A regular expression involves:

  1. a pattern, which is the shape of the text you want to extract, and
  2. the input string, the text you’re searching

Once we’ve written our pattern, Python will tell us if the given text (our puzzle input) matches that pattern. In our case, our pattern will look for the word mul followed by (, a 1-3 digit number, a comma, another number and a final ).

When writing a regex pattern, most text is treated literally. For example, the pattern 123 would find that exact substring anywhere in a larger string.
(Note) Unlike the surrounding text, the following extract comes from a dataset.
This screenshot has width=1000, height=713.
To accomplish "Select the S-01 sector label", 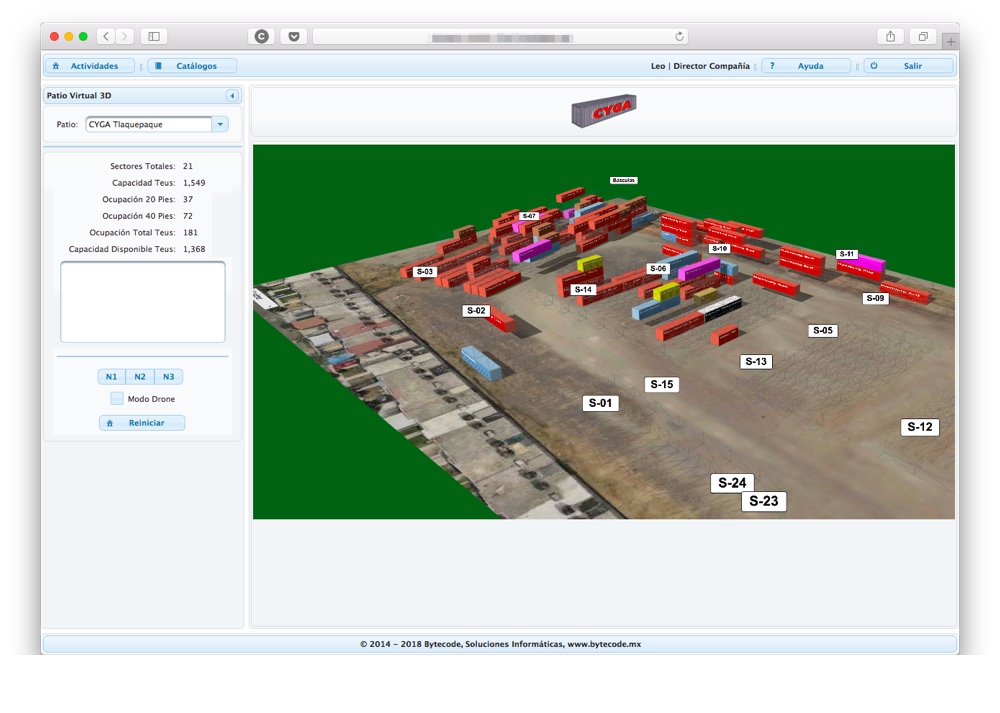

As written, it works just like like 'some numbers like 123 or 456'.find('123'), which isn’t especially useful yet.

Regex shines when you use special tokens which can match text dynamically. Instead of just looking for literally 123, we could use the \d token to match any digit. We can supply that token multiple times to match numbers with a specific number of digits (e.g. \d\d\d would match all 3-digit numbers, but no 2-digit numbers). You can also use the {min,max} suffix to match the previous token between min and max times. So \d{1,3} will match all 1, 2, and 3 digit numbers (which is exactly what we need).

That’s actually all we need to find our commands! We can now find all of our mul instructions with re.findall which finds all matches of your pattern:

import re # built-in regex module
class Solution(TextSolution):
def part_1(self) -> int:
mul_instructions = re.findall(r"mul\(\d{1,3},\d{1,3}\)", self.input)
# => ['mul(2,4)', 'mul(5,5)', 'mul(11,8)', 'mul(8,5)']

NOTE: We use \( instead of ( because parens are special regex tokens and we want to literally match against the paren characters.

There are our 4 example muls! But we’ll have to do more parsing to get those integers out. What if there were a better way?

Luckily, regex supports “capture groups”. These don’t affect whether a pattern will match text or not, but help extract specific data from within a match. In our case, we only actually care about the numbers (as long as they’re still within mul()), so we can add parenthesis around our \d tokens:

...
class Solution(TextSolution):
def part_1(self) -> int:
mul_instructions = re.findall(r"mul\(\d{1,3},\d{1,3}\)", self.input)
mul_instructions = re.findall(r"mul\((\d{1,3}),(\d{1,3})\)", self.input)
# => [('2', '4'), ('5', '5'), ('11', '8'), ('8', '5')]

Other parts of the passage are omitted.